Currency in circulation falls to N1.9trn in January
Currency in circulation fell to N1.9 trillion in January 2017, representing 8.47 percent decline compared with N2.2 trillion in December 2016, according to data obtained from the website of the Central Bank of Nigeria (CBN).
The currency in circulation, which is the physical money used for transactions between consumers and businesses, rose to N2.18 trillion in December 2016 from N1.91 trillion in the preceding month.
Year-on-year, currency in circulation rose by 26.32 percent from N1.73 trillion in January 2016 to N2.18 trillion in December 2016.
Meanwhile, net domestic credit upped by 0.45 percent to N26.97 trillion, as credit to the private sector declined by 2.91 percent to N22.37 trillion, while credit to the government increased by 20.85 percent to N4.60 trillion; which was indicative of crowding out of the private sector in a high interest rate environment, analysts as Cowry Asset Management said.
The Open Buy-Back (OBB) and the Overnight (OVN) interbank rates, which are money market indicators higher at 14.83 percent and 15.6 percent, respectively. The rates fell on two of five trading sessions in line with movement of system liquidity.
Analysts at Afrinvest Securities Limited attributed the liquidity balance to CBN’s Treasury Bills Auction (PMA) worth N202.4 billion as well as the DMO’s February Bond Auction, resulting in a N160 billion debit from the system. These more than offset the impact of c. N200 billion Federation Account Allocation Committee (FAAC) inflow, which hit the system on Wednesday.

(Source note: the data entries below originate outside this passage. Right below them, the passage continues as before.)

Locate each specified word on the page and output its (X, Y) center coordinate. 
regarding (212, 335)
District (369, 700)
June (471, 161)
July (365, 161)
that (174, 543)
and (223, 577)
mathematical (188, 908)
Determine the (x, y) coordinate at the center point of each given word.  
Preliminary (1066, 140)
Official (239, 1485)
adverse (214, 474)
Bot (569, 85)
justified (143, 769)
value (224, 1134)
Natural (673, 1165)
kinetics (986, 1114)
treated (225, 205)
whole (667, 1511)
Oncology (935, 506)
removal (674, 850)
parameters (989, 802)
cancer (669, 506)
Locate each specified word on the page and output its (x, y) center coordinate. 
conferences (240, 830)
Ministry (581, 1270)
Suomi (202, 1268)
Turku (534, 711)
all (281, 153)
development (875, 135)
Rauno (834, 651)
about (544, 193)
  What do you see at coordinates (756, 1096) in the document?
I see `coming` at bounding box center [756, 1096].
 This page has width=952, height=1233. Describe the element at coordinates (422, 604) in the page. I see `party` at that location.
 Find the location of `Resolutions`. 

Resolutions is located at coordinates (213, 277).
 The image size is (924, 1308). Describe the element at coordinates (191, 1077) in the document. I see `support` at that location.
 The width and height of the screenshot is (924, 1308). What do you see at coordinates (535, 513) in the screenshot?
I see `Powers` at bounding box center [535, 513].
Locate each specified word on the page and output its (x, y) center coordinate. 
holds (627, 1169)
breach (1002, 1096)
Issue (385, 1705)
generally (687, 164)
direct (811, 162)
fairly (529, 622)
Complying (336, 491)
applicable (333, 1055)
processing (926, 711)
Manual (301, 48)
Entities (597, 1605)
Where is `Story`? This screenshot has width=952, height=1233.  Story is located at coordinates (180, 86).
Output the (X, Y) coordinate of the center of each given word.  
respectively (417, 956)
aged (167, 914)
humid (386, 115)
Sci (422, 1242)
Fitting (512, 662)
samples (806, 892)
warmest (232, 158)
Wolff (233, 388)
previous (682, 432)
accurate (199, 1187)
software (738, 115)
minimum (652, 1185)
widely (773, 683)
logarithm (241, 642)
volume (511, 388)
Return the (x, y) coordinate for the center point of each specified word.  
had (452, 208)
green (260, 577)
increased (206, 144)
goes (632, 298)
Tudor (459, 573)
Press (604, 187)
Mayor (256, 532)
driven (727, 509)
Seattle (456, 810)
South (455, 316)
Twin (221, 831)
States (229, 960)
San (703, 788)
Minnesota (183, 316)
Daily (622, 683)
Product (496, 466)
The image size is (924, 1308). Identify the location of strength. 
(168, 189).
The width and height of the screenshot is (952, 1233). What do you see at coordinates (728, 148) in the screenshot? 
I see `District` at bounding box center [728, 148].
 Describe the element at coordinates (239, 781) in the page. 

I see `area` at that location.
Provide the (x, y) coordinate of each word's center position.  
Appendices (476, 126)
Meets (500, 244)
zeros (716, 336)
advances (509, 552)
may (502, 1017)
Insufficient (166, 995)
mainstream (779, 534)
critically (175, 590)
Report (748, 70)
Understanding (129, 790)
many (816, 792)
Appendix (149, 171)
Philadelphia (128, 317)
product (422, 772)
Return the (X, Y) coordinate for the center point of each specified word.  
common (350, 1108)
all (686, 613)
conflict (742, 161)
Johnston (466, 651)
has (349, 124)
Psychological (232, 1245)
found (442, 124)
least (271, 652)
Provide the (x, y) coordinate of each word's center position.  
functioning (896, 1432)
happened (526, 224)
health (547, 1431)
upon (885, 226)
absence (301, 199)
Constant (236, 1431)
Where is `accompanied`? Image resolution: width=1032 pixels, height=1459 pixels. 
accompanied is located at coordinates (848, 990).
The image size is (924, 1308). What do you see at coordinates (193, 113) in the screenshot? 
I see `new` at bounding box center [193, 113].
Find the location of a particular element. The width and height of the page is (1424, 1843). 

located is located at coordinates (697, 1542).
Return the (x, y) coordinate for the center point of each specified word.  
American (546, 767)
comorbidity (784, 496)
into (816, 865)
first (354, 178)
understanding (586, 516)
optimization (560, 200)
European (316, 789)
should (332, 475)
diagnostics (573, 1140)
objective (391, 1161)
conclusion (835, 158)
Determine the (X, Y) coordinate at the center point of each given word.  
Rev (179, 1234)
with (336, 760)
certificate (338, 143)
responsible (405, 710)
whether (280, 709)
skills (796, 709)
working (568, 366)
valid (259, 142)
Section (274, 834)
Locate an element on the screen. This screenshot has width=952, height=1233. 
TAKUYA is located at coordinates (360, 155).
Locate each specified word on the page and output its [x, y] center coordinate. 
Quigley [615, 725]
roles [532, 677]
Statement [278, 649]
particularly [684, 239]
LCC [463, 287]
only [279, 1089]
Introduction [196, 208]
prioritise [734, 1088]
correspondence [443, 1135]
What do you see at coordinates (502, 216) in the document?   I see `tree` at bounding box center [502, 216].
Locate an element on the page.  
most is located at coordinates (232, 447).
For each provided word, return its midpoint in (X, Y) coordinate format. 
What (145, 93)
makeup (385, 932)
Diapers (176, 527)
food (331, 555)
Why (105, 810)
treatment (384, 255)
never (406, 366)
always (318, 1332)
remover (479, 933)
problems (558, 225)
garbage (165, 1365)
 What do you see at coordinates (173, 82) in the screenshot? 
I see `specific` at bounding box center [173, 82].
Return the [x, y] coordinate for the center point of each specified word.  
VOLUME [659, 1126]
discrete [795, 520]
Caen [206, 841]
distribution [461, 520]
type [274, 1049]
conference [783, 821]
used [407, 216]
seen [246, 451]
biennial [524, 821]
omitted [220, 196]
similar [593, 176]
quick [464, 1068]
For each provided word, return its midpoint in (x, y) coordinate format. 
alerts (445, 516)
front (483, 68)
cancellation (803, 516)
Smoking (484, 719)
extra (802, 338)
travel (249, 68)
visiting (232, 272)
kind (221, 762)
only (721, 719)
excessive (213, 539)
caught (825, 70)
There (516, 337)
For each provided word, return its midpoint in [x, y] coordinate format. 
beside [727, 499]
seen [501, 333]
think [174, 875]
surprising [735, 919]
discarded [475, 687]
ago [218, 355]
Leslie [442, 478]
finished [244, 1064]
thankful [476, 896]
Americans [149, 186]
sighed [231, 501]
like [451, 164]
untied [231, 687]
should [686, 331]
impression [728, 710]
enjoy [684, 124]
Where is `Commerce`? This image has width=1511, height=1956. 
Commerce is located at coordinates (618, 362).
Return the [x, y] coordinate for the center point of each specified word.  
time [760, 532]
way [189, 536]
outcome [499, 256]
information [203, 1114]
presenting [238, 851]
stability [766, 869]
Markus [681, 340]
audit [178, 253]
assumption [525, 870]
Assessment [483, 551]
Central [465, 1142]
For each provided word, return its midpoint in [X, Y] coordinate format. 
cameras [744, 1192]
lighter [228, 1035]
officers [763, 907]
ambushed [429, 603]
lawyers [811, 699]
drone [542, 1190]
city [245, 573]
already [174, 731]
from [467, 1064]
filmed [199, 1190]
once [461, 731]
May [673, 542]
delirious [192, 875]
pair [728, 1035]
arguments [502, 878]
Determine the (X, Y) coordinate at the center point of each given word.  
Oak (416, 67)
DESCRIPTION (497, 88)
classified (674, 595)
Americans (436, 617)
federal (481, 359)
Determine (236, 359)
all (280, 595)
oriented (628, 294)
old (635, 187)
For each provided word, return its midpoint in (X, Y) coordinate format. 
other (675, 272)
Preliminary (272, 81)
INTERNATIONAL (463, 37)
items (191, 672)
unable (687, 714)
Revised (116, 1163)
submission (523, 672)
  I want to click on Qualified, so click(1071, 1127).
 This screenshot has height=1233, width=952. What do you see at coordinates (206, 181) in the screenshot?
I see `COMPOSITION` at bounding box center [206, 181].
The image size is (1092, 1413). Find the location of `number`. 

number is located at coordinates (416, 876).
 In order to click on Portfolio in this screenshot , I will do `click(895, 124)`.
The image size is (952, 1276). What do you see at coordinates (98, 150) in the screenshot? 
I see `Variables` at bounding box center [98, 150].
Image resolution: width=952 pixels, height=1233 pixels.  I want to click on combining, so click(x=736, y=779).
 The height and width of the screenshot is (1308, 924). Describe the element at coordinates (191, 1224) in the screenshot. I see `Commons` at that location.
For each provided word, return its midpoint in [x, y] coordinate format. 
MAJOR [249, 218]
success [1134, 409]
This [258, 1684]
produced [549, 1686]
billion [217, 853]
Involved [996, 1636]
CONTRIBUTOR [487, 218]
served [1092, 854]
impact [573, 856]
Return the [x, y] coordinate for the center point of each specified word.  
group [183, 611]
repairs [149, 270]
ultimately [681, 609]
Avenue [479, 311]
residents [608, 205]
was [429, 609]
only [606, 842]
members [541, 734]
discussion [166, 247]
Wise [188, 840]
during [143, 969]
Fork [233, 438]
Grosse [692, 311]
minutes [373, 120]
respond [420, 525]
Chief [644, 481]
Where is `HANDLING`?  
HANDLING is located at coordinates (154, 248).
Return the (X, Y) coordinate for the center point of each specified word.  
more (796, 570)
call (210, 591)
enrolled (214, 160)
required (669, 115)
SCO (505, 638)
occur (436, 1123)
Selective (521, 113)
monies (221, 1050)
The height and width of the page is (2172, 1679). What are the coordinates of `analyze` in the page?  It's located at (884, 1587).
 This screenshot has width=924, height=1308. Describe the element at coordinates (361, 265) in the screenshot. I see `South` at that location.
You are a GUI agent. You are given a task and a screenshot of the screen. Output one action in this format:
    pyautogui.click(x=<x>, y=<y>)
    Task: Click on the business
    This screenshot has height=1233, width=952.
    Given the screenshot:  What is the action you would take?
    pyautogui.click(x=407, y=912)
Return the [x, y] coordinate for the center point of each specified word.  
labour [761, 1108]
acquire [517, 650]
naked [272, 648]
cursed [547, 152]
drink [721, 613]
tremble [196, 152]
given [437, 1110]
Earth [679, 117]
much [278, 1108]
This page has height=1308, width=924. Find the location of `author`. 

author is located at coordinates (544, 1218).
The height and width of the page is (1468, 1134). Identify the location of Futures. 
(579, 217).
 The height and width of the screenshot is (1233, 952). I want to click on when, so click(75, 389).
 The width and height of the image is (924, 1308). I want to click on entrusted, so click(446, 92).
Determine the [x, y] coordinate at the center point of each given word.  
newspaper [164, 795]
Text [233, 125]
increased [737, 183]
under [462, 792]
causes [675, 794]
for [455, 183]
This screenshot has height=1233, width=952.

In the end, OBB and OVN rates closed the week at 17.8 percent and 18.7 percent, as CBN conducted an OMO auction that squeezed N197.6 billion from the system, hence rates increased 57.4 percent and 53.4 percent week-on-week, respectively.
At the foreign exchange market, the pressure on the local currency is expected to continue this week as supply shortage intensifies.
Dollar supply shortage continued last week as forex rate remained tightly held at the official market due to CBN’s daily intervention, while parallel market rate depreciated further. Official rate opened at N305.50/$1 and traded around this level throughout the week.
At the parallel market, rate opened the week higher at N506/$1, recording depreciations on all five trading sessions and eventually closed at N516/$1. The spread between the Official and Parallel market widened to N210.50/$1 this week.